▸ QUOTED PASSAGE:
◆ ◆ ◆

PARIS — Molly Ringwald makes her restaurant entrance wearing a simple beige raincoat and a bewildered expression. She has been a Parisienne for two years now, and the gawky, sensual charm that marked her as an ingenue has been displaced by an unmistakable sophistication. The famous bee-stung lips are there, painted red, but the fiery bob of hair is gone — though she’s thinking of fixing that.

“Sue Mengers — you know, the ex-superagent — called and said, ‘Dye your hair back to red, you’re starting to look mousy!”‘ she says as she pulls at her brown locks and laughs.

Ringwald is hardly mousy. When she opens her coat, an hourglass figure is revealed. But she’s not totally at ease with her curves. “I’m jealous of all the waifs because I’ll never be one,” she says. “The funny thing is, I couldn’t be further from them; I love to eat and drink.”

And asking the waiter for red wine, she shows off the smile that’s moved men from the late Kurt Cobain (whose song “Kiss, Kiss Molly’s Mouth” was inspired by her) to Warren Beatty. Paris appeals to Ringwald’s sensibilities these days. In Hollywood, she was no longer the fresh-faced teenage idol, and she wasn’t succeeding as a grown-up actress. She’d decided to sell her Mulholland Drive house and move to New York or Seattle, when the chance came up to work in France on a TV movie called “Face the Music.” She grabbed it.

◆ ◆ ◆

▸ TASK SET:
• 1. Translate this sentence from the Molly Ringwald profile into Spanish: "Paris appeals to Ringwald's sensibilities these days."
• 2. Retype the passage of the Molly Ringwald profile from "PARIS — Molly" to "of fixing that.", without changing a word.

◆ ◆ ◆

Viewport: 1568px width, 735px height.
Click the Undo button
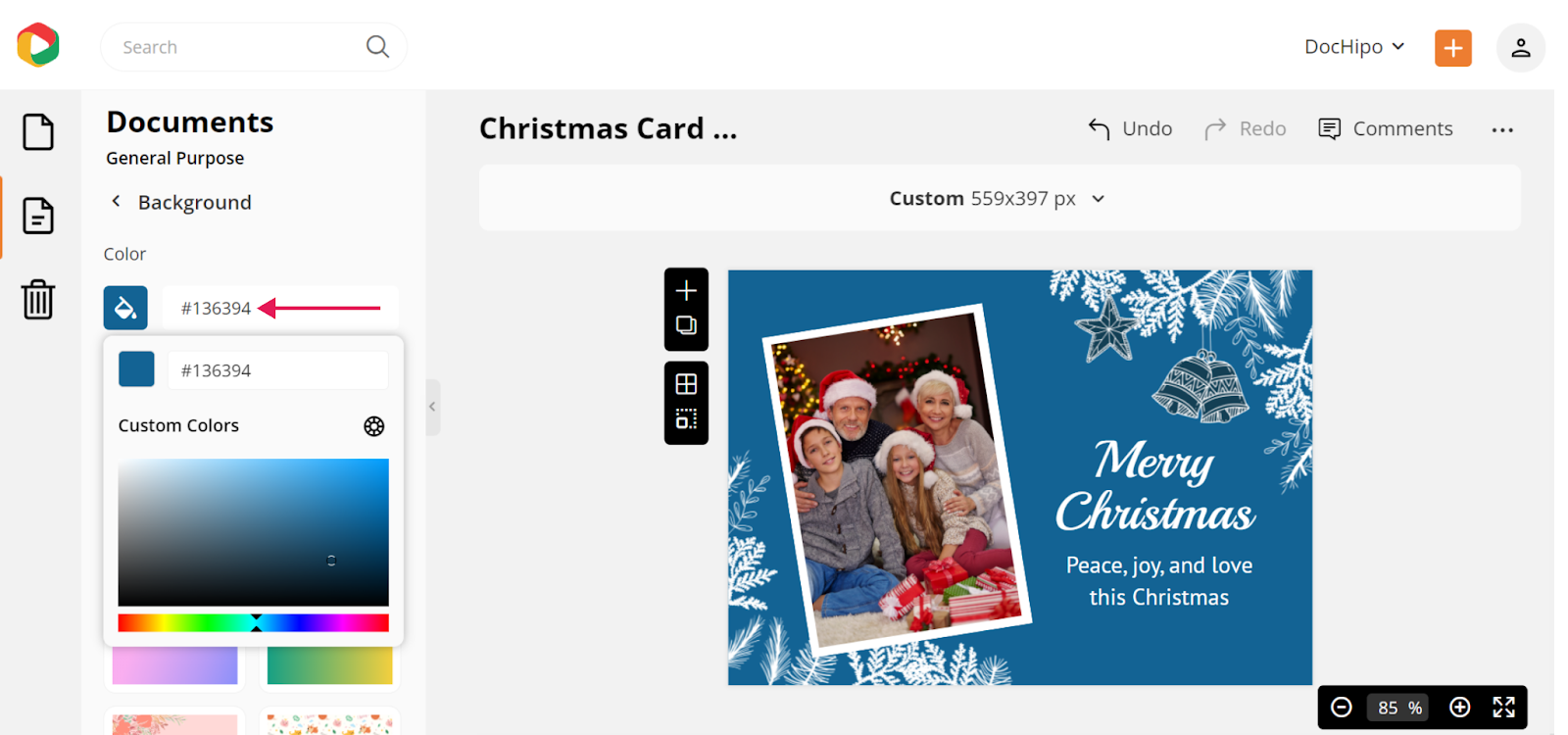[1130, 128]
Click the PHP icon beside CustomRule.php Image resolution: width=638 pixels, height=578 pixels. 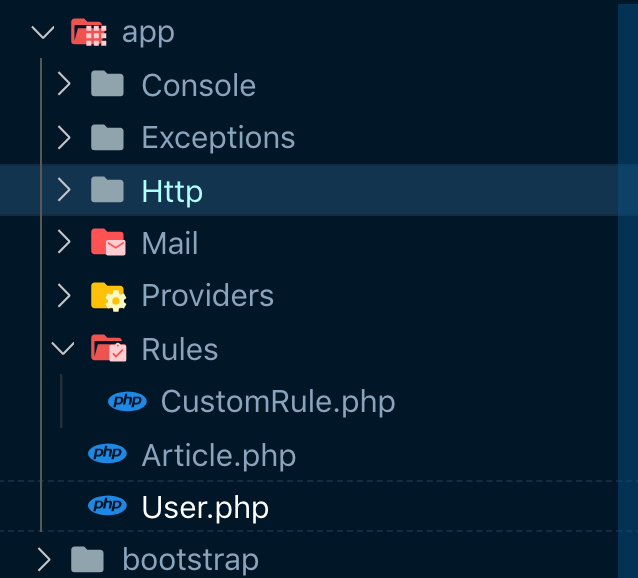(x=127, y=402)
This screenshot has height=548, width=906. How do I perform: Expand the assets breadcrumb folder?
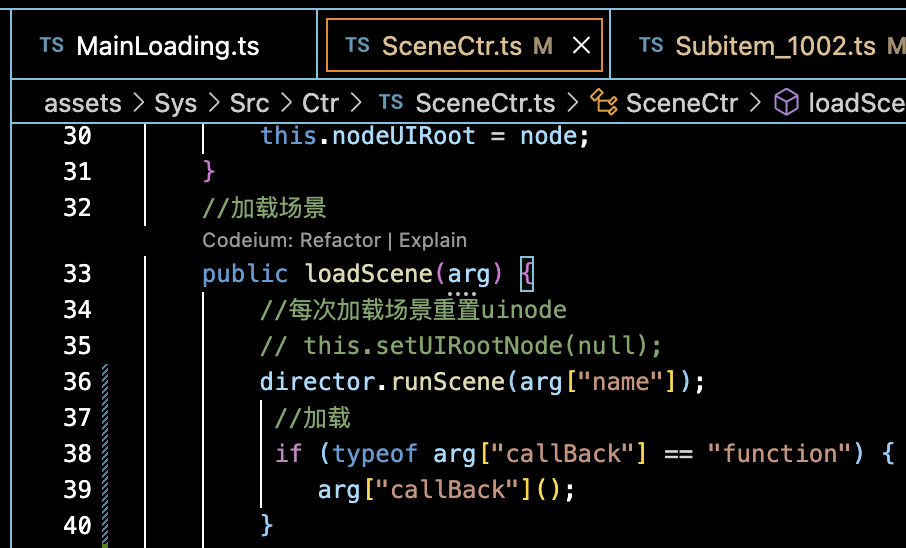point(83,103)
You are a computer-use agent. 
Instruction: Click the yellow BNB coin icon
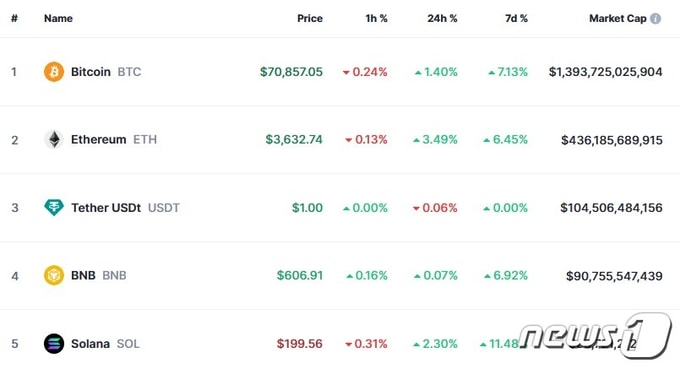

◆ ◆ ◆

▸ SOLVED TASKS:
• 1. En estos días, París cautiva la sensibilidad de Ringwald.

• 2.
PARIS — Molly Ringwald makes her restaurant entrance wearing a simple beige raincoat and a bewildered expression. She has been a Parisienne for two years now, and the gawky, sensual charm that marked her as an ingenue has been displaced by an unmistakable sophistication. The famous bee-stung lips are there, painted red, but the fiery bob of hair is gone — though she’s thinking of fixing that.